Scala traits using generics and case class methods

て烟熏妆下的殇ゞ 提交于 2019-12-06 09:18:29

If there some easy solution here, can a generic be declared as needing to be a type of case?

No.

Or should the Model trait declare a copy method that any extending class has to implement and by being a case class it does so?

Unfortunately, also no. An abstract copy method won't work for two reasons.

First, if you declare an abstract copy method in your trait, it will actually prevent the case class that extends it from automatically generating it, and you're forced to implement it yourself.

Second, it's hard to require such a generic method such as that. What I mean is, when you declare an abstract method, you need to specify the full signature. However, one would assume that all case classes that extend Model will not have the same signatures, so they cannot have the same copy method. It just can't work that way.

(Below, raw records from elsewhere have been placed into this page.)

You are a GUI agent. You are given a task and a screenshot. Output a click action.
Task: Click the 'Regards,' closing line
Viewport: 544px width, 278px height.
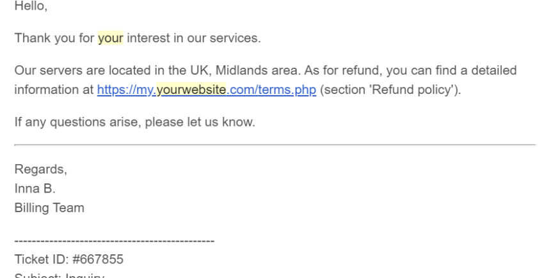coord(40,169)
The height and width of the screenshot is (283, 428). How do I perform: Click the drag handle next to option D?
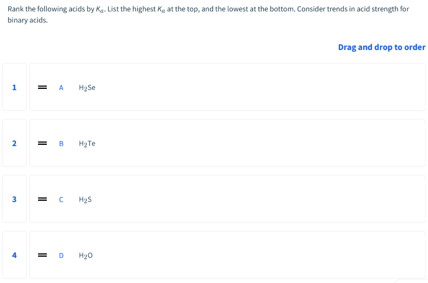42,255
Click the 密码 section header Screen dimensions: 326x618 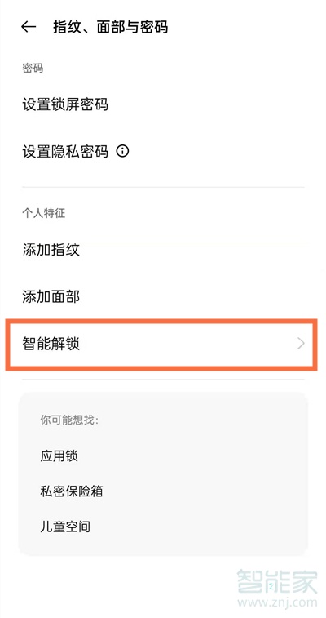[x=33, y=69]
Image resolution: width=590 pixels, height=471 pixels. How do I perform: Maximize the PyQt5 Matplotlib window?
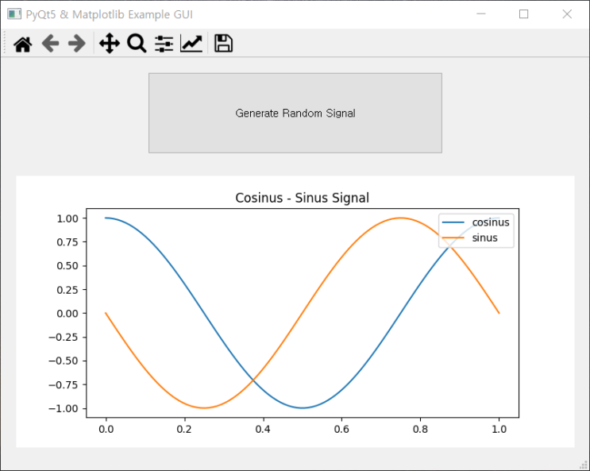[x=524, y=14]
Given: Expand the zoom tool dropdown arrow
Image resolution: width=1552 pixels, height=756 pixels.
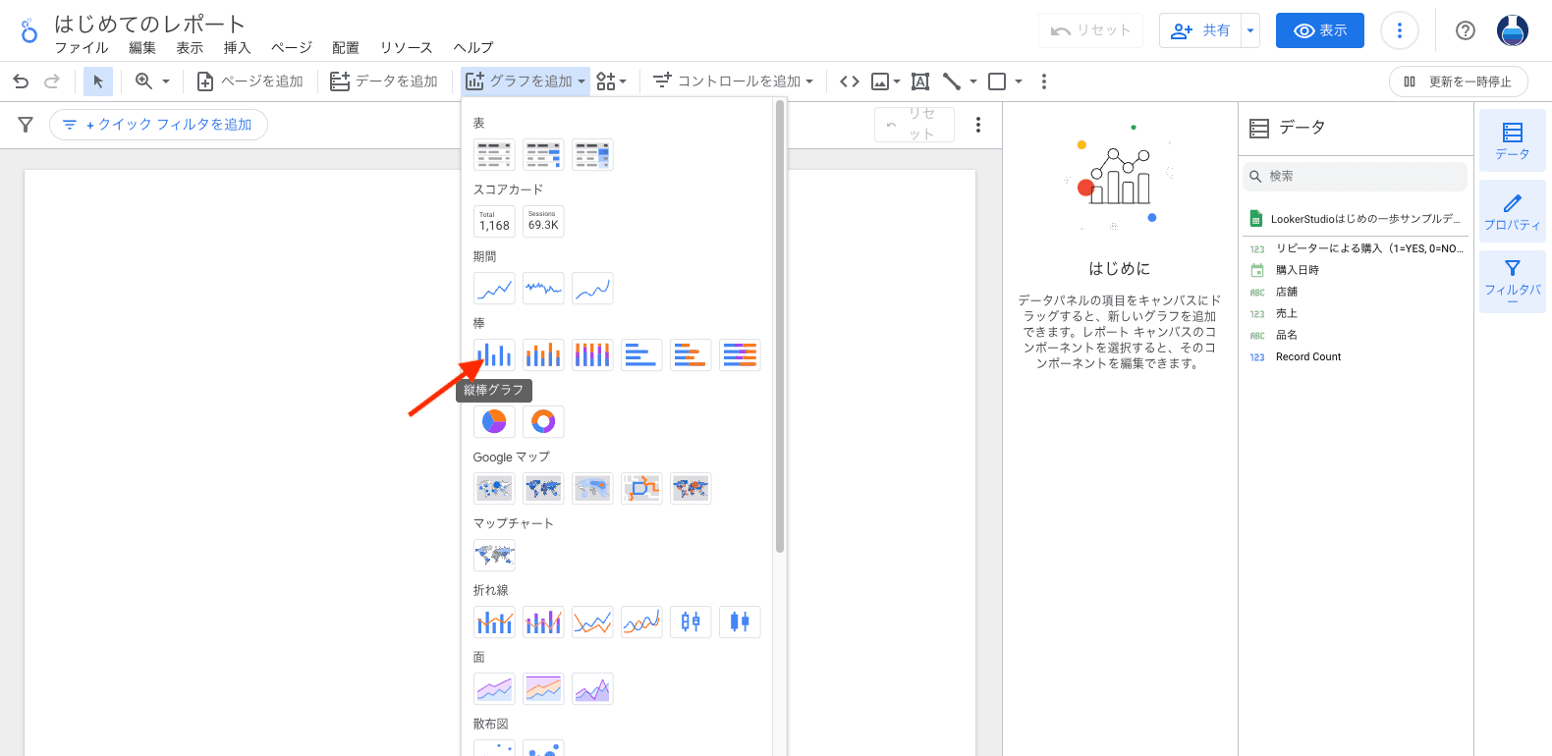Looking at the screenshot, I should click(166, 81).
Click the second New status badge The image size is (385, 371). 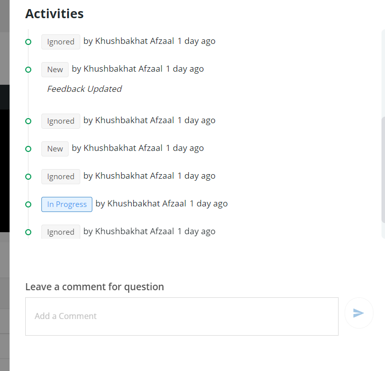(55, 149)
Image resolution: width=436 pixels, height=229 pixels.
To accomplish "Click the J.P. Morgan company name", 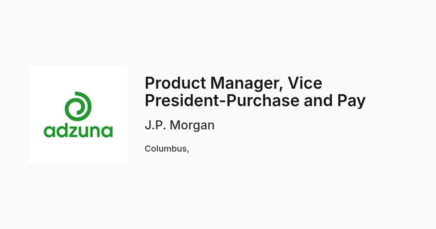I will 179,125.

Unfortunately that leaves you with needing to implement similar methods yourself for sub-classes. I do this sort of thing filling ids using F-bounded polymorphism:

trait Model[M <: Model[M]] { this: M =>
    def id: Option[Long]
    def withId(id: Long): M
}

case class MyModel(id: Option[Long], ...) extends Model[MyModel] {
    def withId(id: Long): MyModel = this.copy(id = Some(id))
}

trait DAO[M <: Model[M]] {
   def insert(model: M): M = {
     ... do work
     m.withId(someGeneratedId)
   }
}

The bit of repeated code is ugly, but enough to live with. Perhaps it may be possible to do something like this with reflection or a macro, but that would likely be anything but simple.